11

For example I run ETL and new fields or columns may be added for target table. To detect table changes a crawler should be run but it has only manual or schedule run.

Can crawler be triggered after job is finished?

Cherry
  • 31,309
  • 66
  • 224
  • 364

3 Answers3

11
import boto3
glue_client = boto3.client('glue', region_name='us-east-1')
glue_client.start_crawler(Name='name_of_crawler')

Copy this code snippet at the end of your code.

Ashutosh
  • 347
  • 4
  • 11
  • This is throwing connection time out error. Is there any alternative or solution for my error, please? ConnectTimeoutError: Connect timeout on endpoint URL: "https://glue.eu-central-1.amazonaws.com/" – Tula Aug 03 '20 at 06:30
  • This method works for me. I have a Glue job to convert daily partition from tsv to parquet and save to s3 with _SUCCESS marker file.

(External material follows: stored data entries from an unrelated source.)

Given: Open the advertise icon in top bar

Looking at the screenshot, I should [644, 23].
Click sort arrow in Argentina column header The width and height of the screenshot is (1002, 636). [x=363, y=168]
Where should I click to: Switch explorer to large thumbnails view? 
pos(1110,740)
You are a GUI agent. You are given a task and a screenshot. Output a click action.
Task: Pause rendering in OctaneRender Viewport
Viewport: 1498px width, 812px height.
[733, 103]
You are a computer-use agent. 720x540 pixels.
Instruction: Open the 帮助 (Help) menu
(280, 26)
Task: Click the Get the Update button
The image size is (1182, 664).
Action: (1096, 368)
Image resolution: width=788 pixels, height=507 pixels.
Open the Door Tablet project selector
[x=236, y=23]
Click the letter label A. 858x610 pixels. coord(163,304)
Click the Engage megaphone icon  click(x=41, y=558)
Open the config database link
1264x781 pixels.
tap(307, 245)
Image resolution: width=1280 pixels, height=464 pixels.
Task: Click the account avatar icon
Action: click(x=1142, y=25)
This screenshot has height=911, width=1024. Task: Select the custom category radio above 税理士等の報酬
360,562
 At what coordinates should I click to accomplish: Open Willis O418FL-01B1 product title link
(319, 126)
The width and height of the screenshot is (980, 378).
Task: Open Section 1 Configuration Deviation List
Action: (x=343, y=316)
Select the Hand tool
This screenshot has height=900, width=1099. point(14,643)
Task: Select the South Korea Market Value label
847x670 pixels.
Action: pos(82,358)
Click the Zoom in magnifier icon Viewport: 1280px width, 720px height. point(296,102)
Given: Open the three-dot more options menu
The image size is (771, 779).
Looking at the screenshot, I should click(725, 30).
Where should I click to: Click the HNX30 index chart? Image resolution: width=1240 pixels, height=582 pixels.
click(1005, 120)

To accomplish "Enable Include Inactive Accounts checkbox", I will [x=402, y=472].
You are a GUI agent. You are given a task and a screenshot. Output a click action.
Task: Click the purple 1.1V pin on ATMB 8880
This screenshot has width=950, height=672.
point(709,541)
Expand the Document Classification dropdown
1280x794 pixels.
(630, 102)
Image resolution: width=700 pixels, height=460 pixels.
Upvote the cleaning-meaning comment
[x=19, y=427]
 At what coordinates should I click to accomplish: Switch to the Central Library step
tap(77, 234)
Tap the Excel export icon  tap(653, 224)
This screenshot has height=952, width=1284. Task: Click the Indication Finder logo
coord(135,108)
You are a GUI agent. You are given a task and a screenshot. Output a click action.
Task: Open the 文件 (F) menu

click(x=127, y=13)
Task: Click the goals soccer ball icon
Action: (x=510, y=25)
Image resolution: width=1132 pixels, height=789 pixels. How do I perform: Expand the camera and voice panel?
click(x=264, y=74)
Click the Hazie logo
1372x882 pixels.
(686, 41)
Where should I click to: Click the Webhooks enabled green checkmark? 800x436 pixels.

After parquet saved in S3, in the same Glue job I then run the above code to run crawler to update the table in the catalog. – panc Jun 18 '23 at 00:28
0

You can, using a trigger, but not in the trigger UI :S

With a Glue Workflow: Add a Trigger to start a job, add a Job, add a Trigger for job success, add a Crawler for what is triggered

enter image description here

Or, using the CLI:

aws glue create-trigger --name myJob-success \
    --type CONDITIONAL \
    --predicate '{"Logical":"ANY","Conditions":[{"JobName":"myJob","LogicalOperator":"EQUALS","State":"SUCCEEDED"}]}' \
    --actions CrawlerName=myCrawler \
    --start-on-creation

or in CloudFormation:

Type: AWS::Glue::Trigger
Properties: 
  Name: job_success
  Type: CONDITIONAL
  Predicate: 
    Logical: ANY
    Conditions:
      - JobName: myJob
        LogicalOperator: EQUALS
        State: SUCCEEDED
  Actions: 
    - CrawlerName:myCrawler
Neil McGuigan
  • 46,580
  • 12
  • 123
  • 152
0

If you want to update glue data catalog table, you can use the below code in the job write in order update the table while writing the results.

    val dataSink = glueContext
      .getSink(
        connectionType = "s3",
        connectionOptions = JsonOptions(
          Map(
            "pat" -> outputPath,         
            "enableUpdateCatalog" -> true, // this value should be added
            "updateBehavior" -> "UPDATE_IN_DATABASE" // this value should be added
          )
        )
      )
      .withFormat(
        format = "parquet",
        options = JsonOptions(Map("useGlueParquetWriter" -> true)) // this value should be added
      )


dataSink.setCatalogInfo(catalogDatabase = databaseName, catalogTableName = tableName)

dataSink.writeDynamicFrame(frame = DynamicFrame(dataframe, glueContext))
Amjad Tubasi
  • 384
  • 5
  • 7